The Taliban regime's claim that it enjoys cordial relations with all its neighbours except Pakistan is not just misleading, it is historically dishonest. The root of this strained relationship lies in Afghanistan's refusal to recognise the Durand Line, a colonial-era boundary that every other Afghan government has contested but never militarised to this extent. This rejection has become a convenient excuse for harbouring anti-Pakistan elements and justifying cross-border aggression.

What the Taliban call "power" is a façade, a rented throne propped up by foreign sponsors and sustained by chaos. This is not statecraft; it is extortion.

Hence it is time to call the Taliban what they are, a regime, not an interim government. They were not elected, they do not represent the diverse ethnic and political fabric of Afghanistan, and they have shown no intention of forming an inclusive government. Their rule is not governance; it is coercion. Women are flogged, girls are denied education, and dissent is crushed under the guise of religious piety.

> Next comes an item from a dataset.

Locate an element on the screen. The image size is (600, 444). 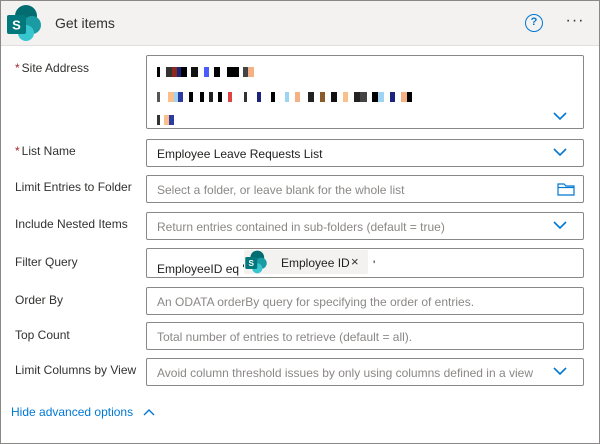
top-count-label: Top Count is located at coordinates (42, 335).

Meanwhile, Kabul has become a hub for global terrorism, hosting networks like Al-Qaeda, ISIS-K, TTP, BLA and BLF - all of whom operate with impunity on Afghan soil.

Pakistan, in contrast, has paid a heavy price for its goodwill. Thousands of lives have been lost, border regions have been destabilised, and the dream of regional peace has been repeatedly sabotaged. Yet, Pakistan has exercised restraint not out of weakness, but out of strategic calculation. That restraint, however, is not infinite.

Many experts believe the recent skirmishes point to Pakistan setting a "new normal" to the Taliban - a doctrine of calibrated deterrence where future attacks on Pakistani soil would invite retribution inside Afghanistan.

This shift mirrors the posture India adopted against Pakistan in April, one that Islamabad vocally protested at the time. Yet the irony is not lost: Pakistan, which has long been a proponent of regional stability, is now forced to adopt the very logic it once condemned, simply because Kabul refuses to act responsibly.

Pakistan's message is now unequivocal: friendship cannot be one-sided, and sovereignty cannot be compromised. The Taliban regime must understand that regional peace is not built on rhetoric but on responsibility. If Kabul continues to harbour anti-Pakistan militants while courting global legitimacy, it will find itself increasingly isolated.

The Taliban's growing alignment with India further complicates the picture.

During Muttaqi's visit to New Delhi, India announced the reopening of its embassy in Kabul along with a significant upgrade in bilateral ties. In a joint statement, the Taliban foreign minister went so far as to endorse India's claim over Kashmir, a move that not only undermines Pakistan's core interests but also reveals the Taliban's readiness to serve as a pawn in regional power games.

This alignment is especially troubling given India's documented financial, logistical, technical and tactical support to anti-Pakistan militant groups like TTP and BLA, both of which have carried out deadly attacks on Pakistani soil while enjoying safe haven and operational backing from across the border.

This Indo-Afghan nexus is not new. India has long sought to use Afghan territory to encircle Pakistan, and the Taliban's willingness to play along, despite Pakistan's decades of support, is a betrayal of staggering proportions.

The time for illusions is over. Afghanistan must choose: peace through responsibility by eliminating terror sanctuaries, or destruction through defiance. Pakistan will no longer tolerate the cost of Afghan duplicity.

From the recent attack it seems Pakistan has decided that every attack from Afghan soil will be met with force on Afghan soil. Probably the time has arrived that the Taliban regime understands that sovereignty comes with responsibility and betrayal has consequences.